Five Things about Me

  1. My nickname Dogtrax comes from a childhood nickname — Red Dog, which is a football play. We played some tough tackle football in my apartment neighborhood and I was a blocker for my best friend, Chris, and he named me Red Dog (my hair was red back then). The name got shorter as the years went on, and was reduced to Dog, and then when I started doing some independent recording with a four-track machine, I named my “company” Dogtrax Studio.
  2. I have written more than 200 songs — most of which stink and many of which I have the lyrics (archived) with no chords, so the words are alive but the music is mostly lost. Except that I have on cassette tape about 100 songs from the last 20 years sitting around, gathering dust and losing their magnetic strips, no doubt.
  3. I was in the Connecticut National Army Guard for six years as an infantry soldier — I was a Wire Dog, which meant running communication wire through the dead of winter from one command center to another. I got a low degree of frostbite on one of my fingers to remember the experience by.
  4. A friend and I are working on a movie script that centers around our college days and an interest in Buckminster Fuller — the man behind the geodesic dome and many other scientific advancements.
  5. I have composed and played music for my family’s church and listened with pleasure as a huge pipe organ and a full choir belted out two of the songs I wrote here at home, with a guitar and a computer notation program. On one of the performances, I even had my wife play her violin and a friend play his guitar, while I played my soprano saxophone on the song. Glorious indeed.
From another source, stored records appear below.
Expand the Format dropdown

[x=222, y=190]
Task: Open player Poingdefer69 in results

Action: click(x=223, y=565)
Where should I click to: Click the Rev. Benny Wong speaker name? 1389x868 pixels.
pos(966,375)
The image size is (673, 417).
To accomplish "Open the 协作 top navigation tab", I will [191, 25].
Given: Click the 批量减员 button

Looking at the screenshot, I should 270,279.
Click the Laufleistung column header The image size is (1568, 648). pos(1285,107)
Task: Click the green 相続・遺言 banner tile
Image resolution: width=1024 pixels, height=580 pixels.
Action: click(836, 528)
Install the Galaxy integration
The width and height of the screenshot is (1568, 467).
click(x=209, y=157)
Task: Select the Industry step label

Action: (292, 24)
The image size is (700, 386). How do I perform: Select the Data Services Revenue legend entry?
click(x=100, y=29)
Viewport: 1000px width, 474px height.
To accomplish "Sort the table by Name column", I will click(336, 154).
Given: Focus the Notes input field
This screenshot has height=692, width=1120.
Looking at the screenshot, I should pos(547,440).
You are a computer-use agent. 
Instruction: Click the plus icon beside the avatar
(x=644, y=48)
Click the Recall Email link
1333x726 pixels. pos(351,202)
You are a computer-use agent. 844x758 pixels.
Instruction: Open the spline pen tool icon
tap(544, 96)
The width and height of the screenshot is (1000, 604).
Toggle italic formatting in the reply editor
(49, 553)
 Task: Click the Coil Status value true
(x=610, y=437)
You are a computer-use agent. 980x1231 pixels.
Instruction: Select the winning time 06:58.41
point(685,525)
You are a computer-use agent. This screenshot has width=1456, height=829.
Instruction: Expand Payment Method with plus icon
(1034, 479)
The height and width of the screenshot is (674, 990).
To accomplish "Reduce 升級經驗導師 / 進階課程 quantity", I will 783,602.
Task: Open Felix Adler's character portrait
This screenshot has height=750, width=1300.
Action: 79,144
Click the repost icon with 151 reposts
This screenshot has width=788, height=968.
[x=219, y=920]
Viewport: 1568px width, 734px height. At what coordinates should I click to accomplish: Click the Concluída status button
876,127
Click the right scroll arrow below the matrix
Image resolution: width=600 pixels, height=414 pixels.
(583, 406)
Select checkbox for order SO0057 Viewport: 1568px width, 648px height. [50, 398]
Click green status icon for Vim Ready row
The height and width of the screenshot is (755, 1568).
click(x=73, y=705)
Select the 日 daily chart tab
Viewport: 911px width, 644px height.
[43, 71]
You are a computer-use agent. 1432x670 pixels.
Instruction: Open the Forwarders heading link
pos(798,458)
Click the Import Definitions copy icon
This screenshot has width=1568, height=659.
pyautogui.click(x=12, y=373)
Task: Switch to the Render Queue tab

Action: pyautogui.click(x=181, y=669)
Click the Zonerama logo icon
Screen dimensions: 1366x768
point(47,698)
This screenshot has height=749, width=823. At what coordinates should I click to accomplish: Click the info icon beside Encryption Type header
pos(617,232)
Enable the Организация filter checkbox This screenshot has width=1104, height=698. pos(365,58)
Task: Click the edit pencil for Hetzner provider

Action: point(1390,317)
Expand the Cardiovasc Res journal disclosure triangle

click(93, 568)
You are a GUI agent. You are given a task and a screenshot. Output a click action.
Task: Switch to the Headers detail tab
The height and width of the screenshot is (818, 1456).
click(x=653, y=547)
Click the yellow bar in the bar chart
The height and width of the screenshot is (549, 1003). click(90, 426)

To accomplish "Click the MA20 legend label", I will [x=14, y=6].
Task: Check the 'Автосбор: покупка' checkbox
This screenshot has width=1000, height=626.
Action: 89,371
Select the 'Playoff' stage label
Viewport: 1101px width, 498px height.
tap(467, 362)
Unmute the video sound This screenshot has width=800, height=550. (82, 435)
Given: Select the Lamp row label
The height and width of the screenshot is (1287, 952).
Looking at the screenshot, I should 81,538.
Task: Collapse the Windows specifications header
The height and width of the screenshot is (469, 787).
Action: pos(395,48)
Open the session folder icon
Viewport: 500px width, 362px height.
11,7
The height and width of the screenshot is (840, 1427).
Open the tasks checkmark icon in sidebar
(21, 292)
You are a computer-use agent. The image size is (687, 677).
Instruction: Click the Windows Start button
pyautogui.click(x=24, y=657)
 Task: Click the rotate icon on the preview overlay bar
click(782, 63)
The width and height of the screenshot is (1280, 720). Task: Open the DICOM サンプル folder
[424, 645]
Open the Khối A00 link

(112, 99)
Hmmm. Now who shall I tag?

I’m not quite sure how this whole venture progresses from here but my National Writing Project friends can consider themselves tagged.

Peace (in at least five ways),
Kevin

PS — So I began tracking the meme project backwards, just because I had a few minutes, and phew … the links track way back with this Five Thingamabob Project. I grew exhausted just following the leads.